According to HJ Kreder and co-authors (1994), the negative effect of intra-articular injections of glucocorticosteroids in rabbits was potentiated by their motor activity. After intra-articular injection of depot forms of glucocorticosteroids, it is advisable for some time not to burden the joint, since the observance of the rest period after injection contributes to a more pronounced and long-lasting effect.

Since studies on animals have demonstrated the ability of glucocorticosteroids to damage articular cartilage, and frequent intra-articular injections of depot forms of glucocorticosteroids are associated with the destruction of intraarticular tissues, injections are not recommended to be performed more than 3-4 times a year. However N.W. Balch and co-authors (1977) who retrospectively assessed radiographs of joints after repeated injections for 4-15 years, argued that the rational use of repeated injections of these drugs does not lead to an acceleration in the progression of the disease due to radiography.

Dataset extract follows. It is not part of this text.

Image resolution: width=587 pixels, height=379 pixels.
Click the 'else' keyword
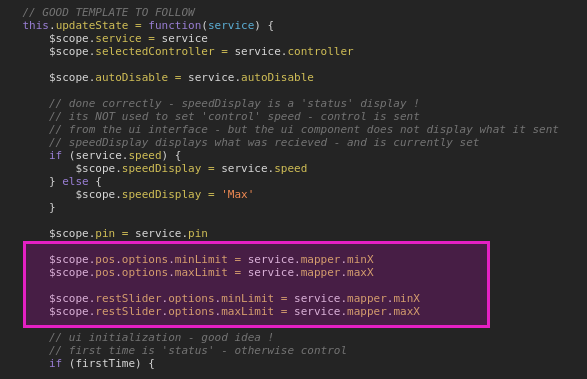tap(75, 182)
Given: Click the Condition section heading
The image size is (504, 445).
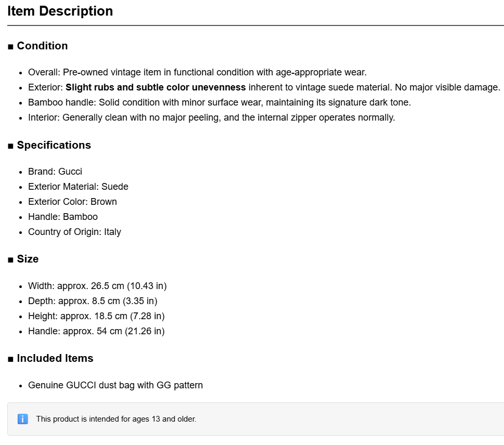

Complications of the local therapy of glucocorticosteroids can be divided into intraarticular and extraarticular:

intraarticular:

• ineffective intra-articular GCS-therapy due to the resistance of joint tissues to glucocorticosteroids is observed in 1-10% of patients. It is believed that the mechanism of this process is based on the lack of GC receptors in the inflamed synovial tissue,
• increased pain and swelling of the joint is observed in 2-3% of patients, which is associated with the development of phagocytosis of hydrocortisone crystals by leukocytes of synovial fluid;
• osteoporosis and bone-cartilage destruction. JL Hollander, analyzing the results of long-term treatment of 200 patients, along with a good clinical effect, observed rapid progression of osteoporosis in 16% of patients, articular cartilage erosion in 4% and an increase in bone destruction of articular surfaces in 3%
• hemarthrosis; G.P. Matveenkov and co-authors (1989) observed two cases of hemarthrosis with 19,000 joint punctures;
• infection of the joint cavity with the subsequent development of purulent arthritis; the most common infection occurs in the knee joint, as a rule, signs of inflammation appear 3 days after the injection.

extraarticular:

• Atrophy of the skin at the injection site occurs when the drug enters the extraarticular tissues and is noted mainly after injections of glucocorticosteroids into small joints: jaw, interphalangeal, metacarpophalangeal; describes atrophy of the skin after injections into the knee joint;
• linear hypopigmentation with proximal proliferation from the joint;
• periarticular calcification - can join the atrophy of the skin over the joints,
• tissue granulomatous reactions,
• ruptures of ligaments and tendons, pathological fractures of bones.